L'endroit n’a pas été choisi par hasard pour installer ce complexe. La matière première est littéralement à portée de la main. Le méthaniseur est alimenté par les bouses de vaches, notamment celles de la «maison de retraite», ainsi que par la paille de riz, résidu qui jusqu'à présent était brûlé dans les champs en fin de récolte. Les bouses, une fois séchées, sont traditionnellement utilisées comme combustible dans les cuisines rurales. Transformer ces matières en gaz, plutôt que de les brûler et de contribuer à la pollution ambiante, est un des principaux avantages de cette installation.
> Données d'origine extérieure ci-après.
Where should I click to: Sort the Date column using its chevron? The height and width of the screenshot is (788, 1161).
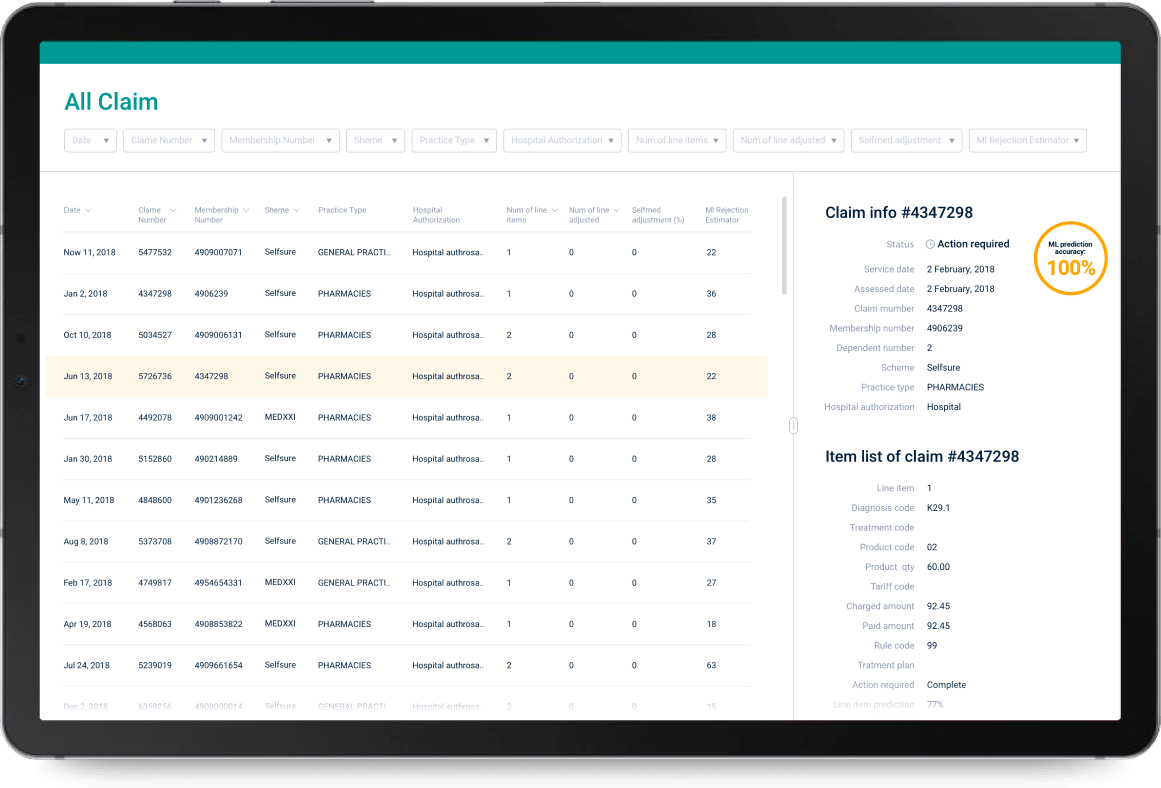point(90,210)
D’autant que l’Inde fait régulièrement face à des épisodes de pollution plus que préoccupants pour la santé de ses concitoyens et pour la planète. Eviter ce type de pratiques devient indispensable. De plus, le biogaz se substitue au charbon et au bois, massivement utilisés dans les cuisines locales, réduisant là encore les émissions de gaz à effet de serre. « C'est aussi un moyen de lutter contre l'exode rural. Nous avons créé 500 emplois, autant de familles qui ne partiront pas en ville », ajoute Sangkaran Ratnam, directeur général de TotalEnergies Inde.

Une très forte portée sociale

TotalEnergies et Adani distribuent gratuitement le digestat, un engrais naturel issu des méthaniseurs qui se substitue aux produits phytosanitaires utilisés dans les cultures. Enfin, et ce n'est pas le moins important, le Barsana Biogas Project rémunère le Gaushala, permettant d'améliorer l'ordinaire des bovins, mais aussi de financer un dispensaire pour les habitants. « Ce projet a avant tout une portée sociale, résume Sangkaran Ratnam. Il s'inscrit pleinement dans notre programme « clean cooking », visant à apporter une alternative à la cuisson au bois ou gaz à 100 millions de personnes, en Inde et en Afrique, en leur proposant du gaz naturel liquéfié ».

L’enjeu est de taille. Les forêts, qui sont des puits de carbone, sont moins exploitées et le biogaz est renouvelable. Pas question ici de parler de rentabilité - la cible est l'équilibre économique -, ni de quantité de gaz produit, tant elle est dérisoire au regard des besoins du pays. Le projet Barsana permet aux deux partenaires industriels de répondre à une injonction du gouvernement Modi, très engagé dans la promotion de ce type de solutions.

D’une façon générale, le biogaz ne permettra pas de répondre aux objectifs du gouvernement indien qui veut faire passer de 6% actuellement à 15% en 2030 la part du gaz dans le mix énergétique du pays. Au cours des vingt dernières années, l'Inde en a déjà doublé sa consommation. Les stations -services distribuant du gaz naturel compressé (CNG) se multiplient le long des routes. Les rickshaws, ces emblématiques triporteurs, sont passés du diesel au gaz et au premier semestre, les ventes de voitures et camions au CNG ont bondi de 33%. Parallèlement le gouvernement de Narendra Modi a porté le réseau de gaz de 14.000 km en 2018 à près de 25.000 en 2024. « 5000 à 6000 foyers sont raccordés quotidiennement », souligne Sagra Adani, directeur général Energies renouvelables chez Adani. Le gaz doit aussi participer à la décarbonation des centrales électriques indiennes, qui tournent pour 75% d’entre elles au charbon et pour 5% au gaz (le solde provenant des renouvelables). Pour faire face à ses énormes besoins, le pays recourt massivement à l'importation de gaz naturel liquéfié (GNL).